I got my diploma in the mail today. I'm now officially a Master of Divinity. My seminary schooling has officially come to a close. It should be noted that I had a lingering feeling that this day would not come...at least not yet. You see, I had transferred from Sioux Falls Seminary where I attended graduate school online for two years. Unbeknownst to me, however, the Association of Theological Schools (the outfit that accredits seminaries in the U.S) requires that a seminary student complete a certain percentage of his or her degree on campus, and not online. This forced me to transfer to Bethel Seminary in St. Paul (or, I suppose I could have moved to Sioux Falls).
The transfer process was anything but smooth. Sioux Falls was on a semester schedule, whereas Bethel was on the quarter system. This meant that my credits transferred over in strange ways, to say the least. For example, my four semester credits at Sioux Falls were worth something like 4.5 quarter credits at Bethel. Also, since Sioux Falls required certain courses that Bethel didn't, and vice versa, some of those classes didn't transfer over as core credits, but rather as elective credits. This meant that when I started at Bethel all my elective credits were filled with transfer credits from core classes at Sioux Falls. This also meant that I could not have a concentration at Bethel. The way Bethel does M.Div degrees is they allow students to have an area of concentration in their degree - a field of study that, although they haven't earned a degree in it, they've concentrated their studies on the field while doing their M.Div. I didn't get this opportunity due to the goofy transfer process. There was also a requirement from Bethel that said I needed to take a certain number of classes at Bethel in order to receive a degree from them - a requirement that I barely met.

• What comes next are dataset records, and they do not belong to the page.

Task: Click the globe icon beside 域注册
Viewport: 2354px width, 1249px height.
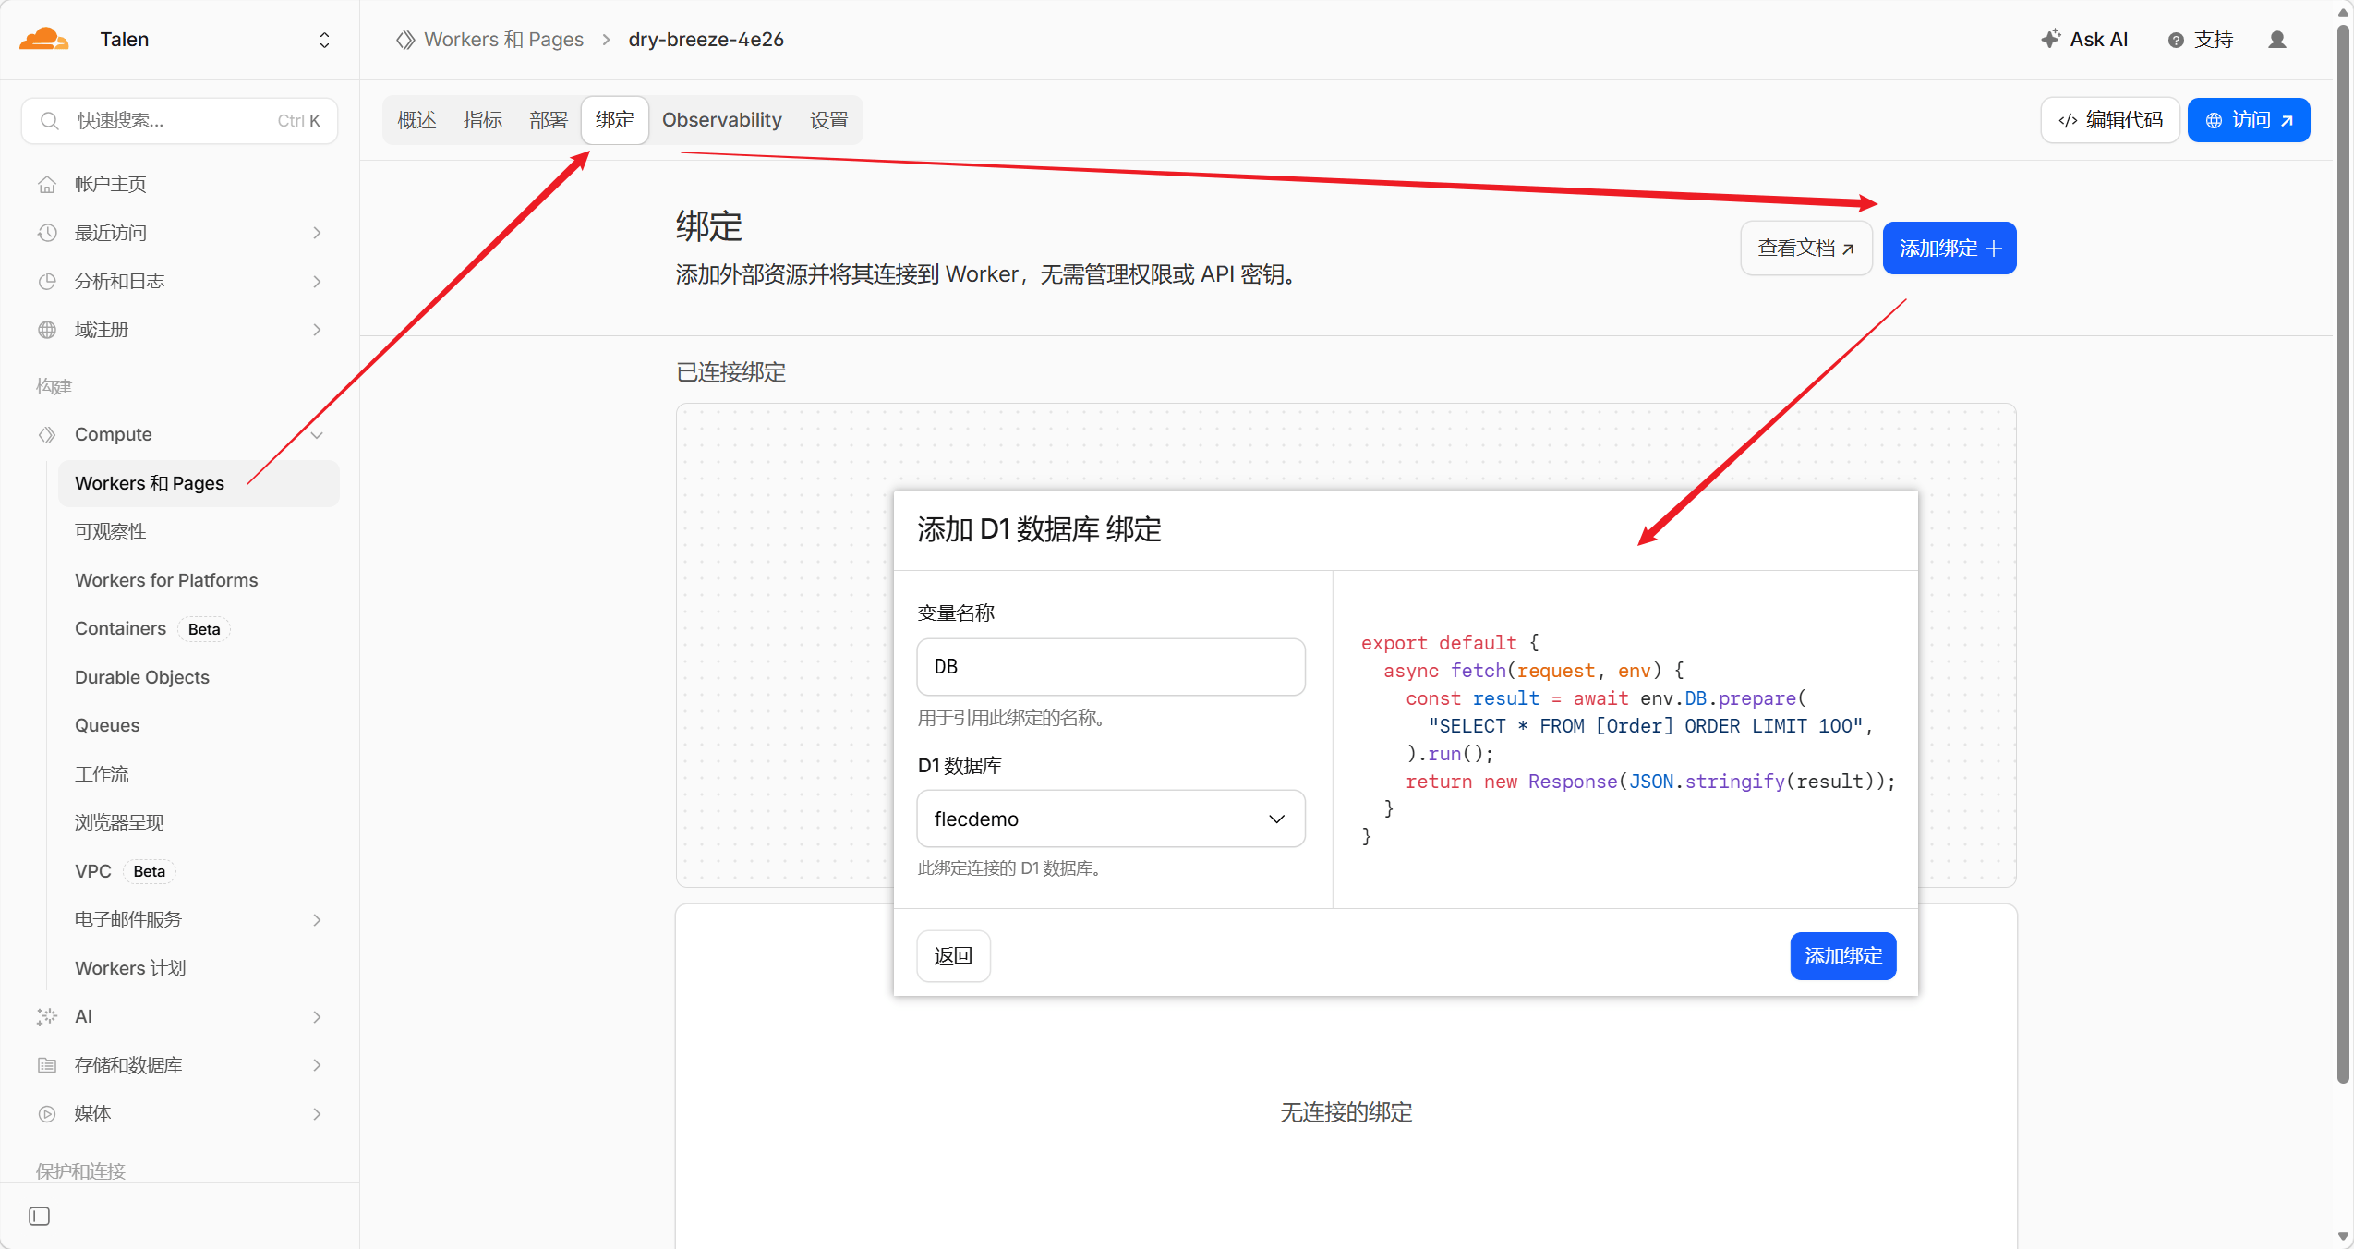Action: pyautogui.click(x=47, y=329)
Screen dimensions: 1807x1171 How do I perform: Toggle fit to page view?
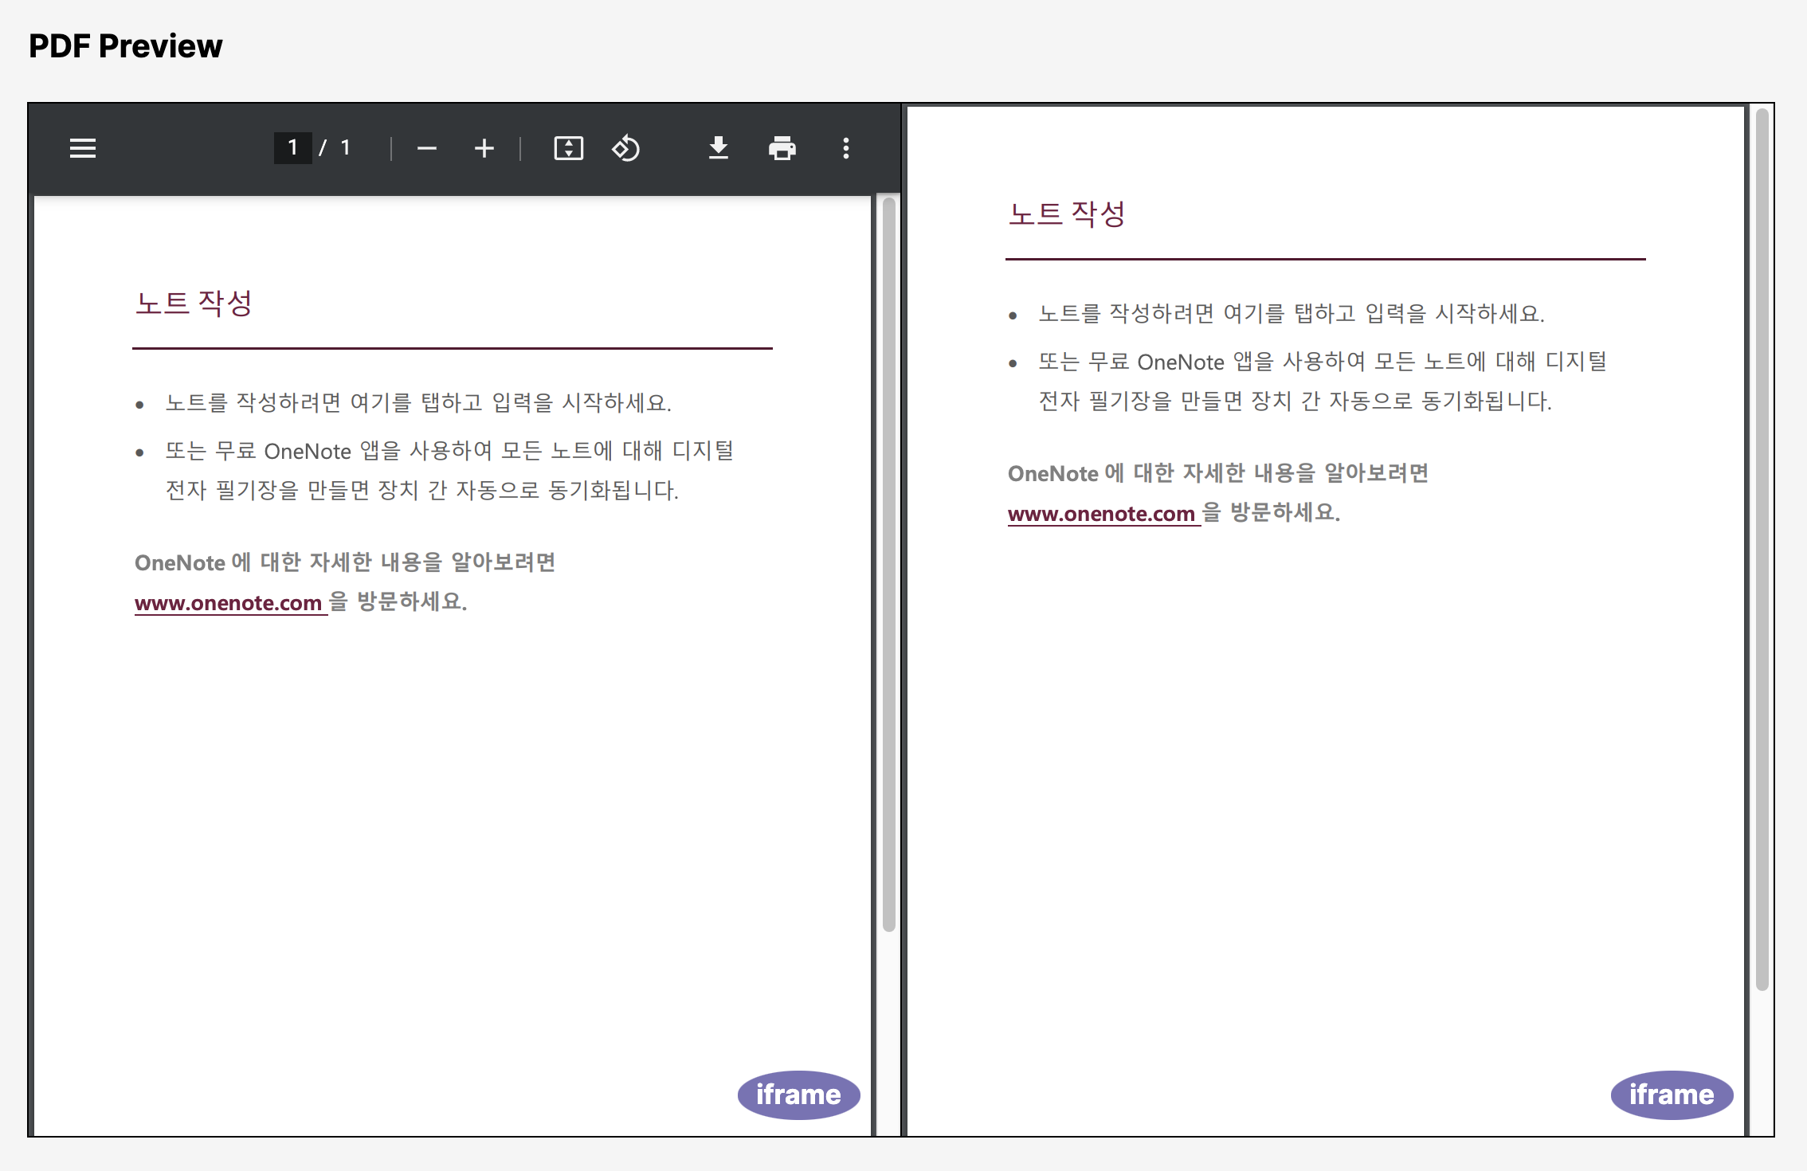[x=568, y=148]
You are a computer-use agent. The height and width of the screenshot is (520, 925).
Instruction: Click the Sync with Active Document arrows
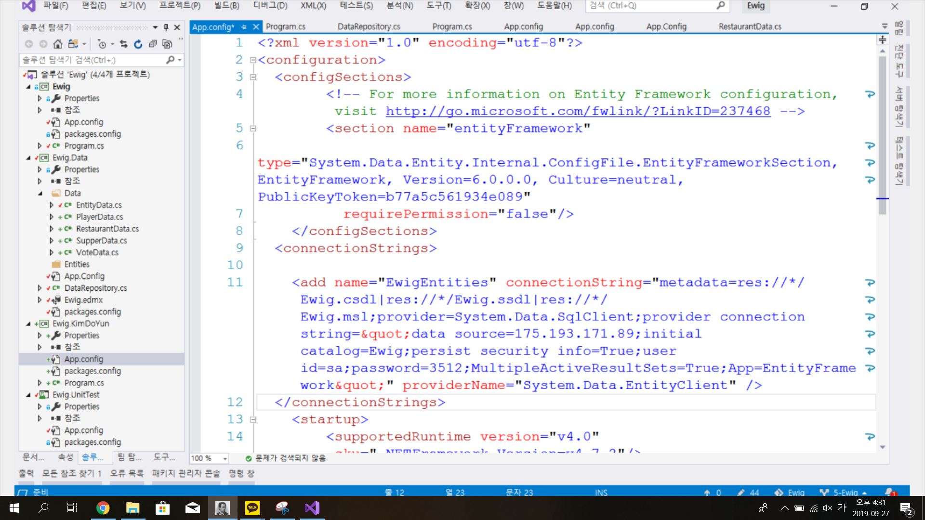tap(124, 44)
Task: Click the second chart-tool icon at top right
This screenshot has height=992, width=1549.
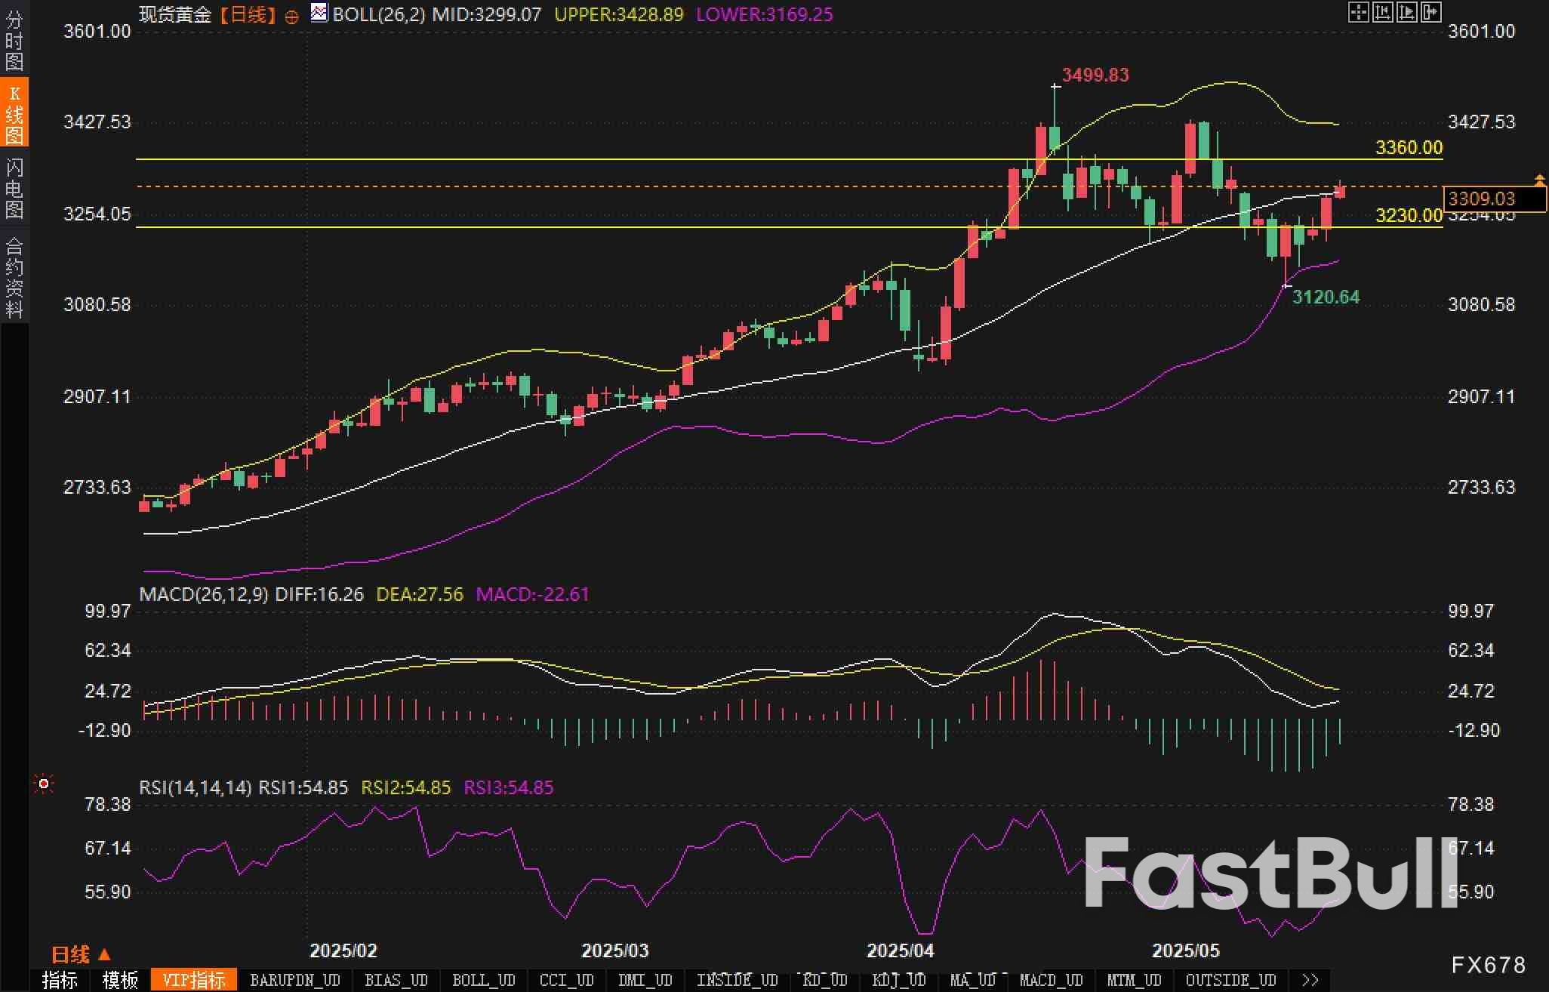Action: pos(1382,13)
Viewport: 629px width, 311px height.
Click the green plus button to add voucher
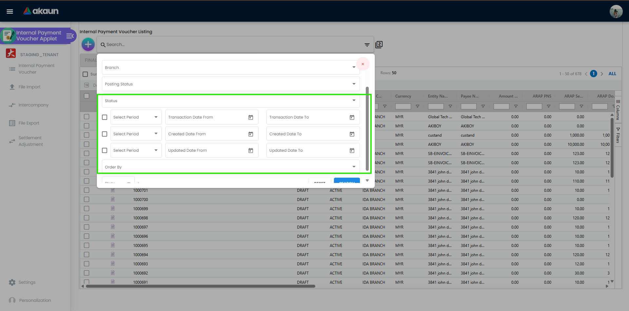(x=88, y=44)

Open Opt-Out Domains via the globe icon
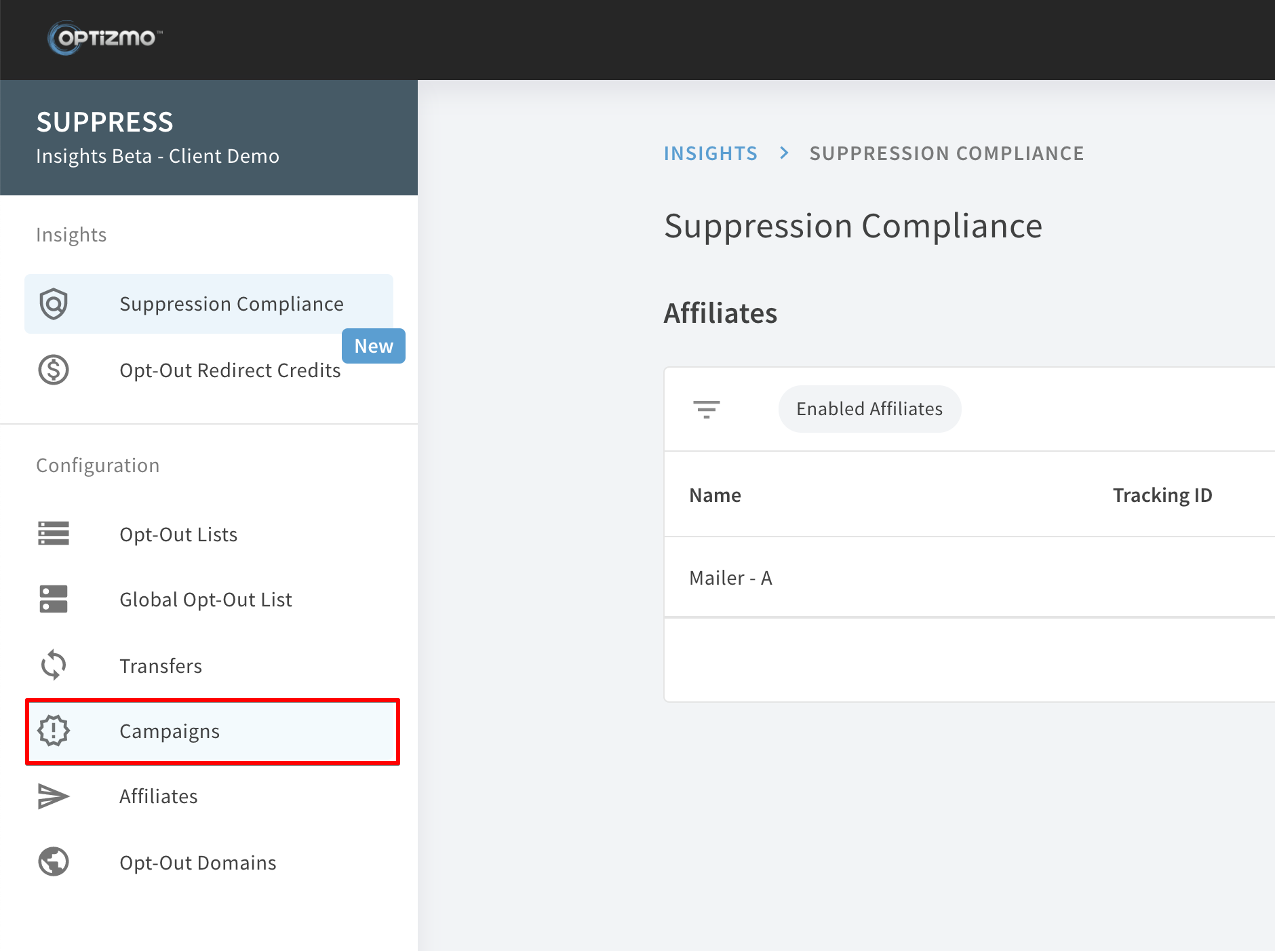[53, 861]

To make matters worse, it seems that most educational institutions are rather snobby when it comes to their own courses. For some reason, they feel that their course offerings are better than those of other schools - even when the classes are the same. For example, my hermeneutics coursework from Sioux Falls didn't transfer to Bethel because they wanted me to take hermeneutics from them. This was true of some of my Old and New Testament coursework as well. Guess what: there's really not that much difference between schools.
To top all that off, my senior year at Bethel required an amazing amount of additional work when compared to my other three years in seminary. I had to complete a statement of faith (a requirement for students starting graduate school prior to 2009, which I was), and also a professional internship. The internship process through Bethel was interesting, as I had already done several supervised ministry courses through Sioux Falls. I appealed my case to a wonderful guy named Greg Meland, the supervised ministry director at Bethel. Fortunately, he was acquainted with Ron Sisk, the supervised ministry director at Sioux Falls and was able to have a talk with him and exempt me from one of the internship requirements. This didn't relieve all the stress, however, as Greg isn't the greatest at email communication, so I was never really sure that my coursework was being received, or that I had indeed met all the internship requirements...until now.
Even during my last few weeks of school, and for about the past month, I've had a nagging feeling that there would be some little requirement that I had either forgotten or overlooked that would prevent me from receiving my diploma, even though I technically graduated. These fears were alleviated today, however, when my diploma showed up in the mail.
Now I just need to decide which wall of my office to hang it on (or which file folder in my file cabinet to shove it into!).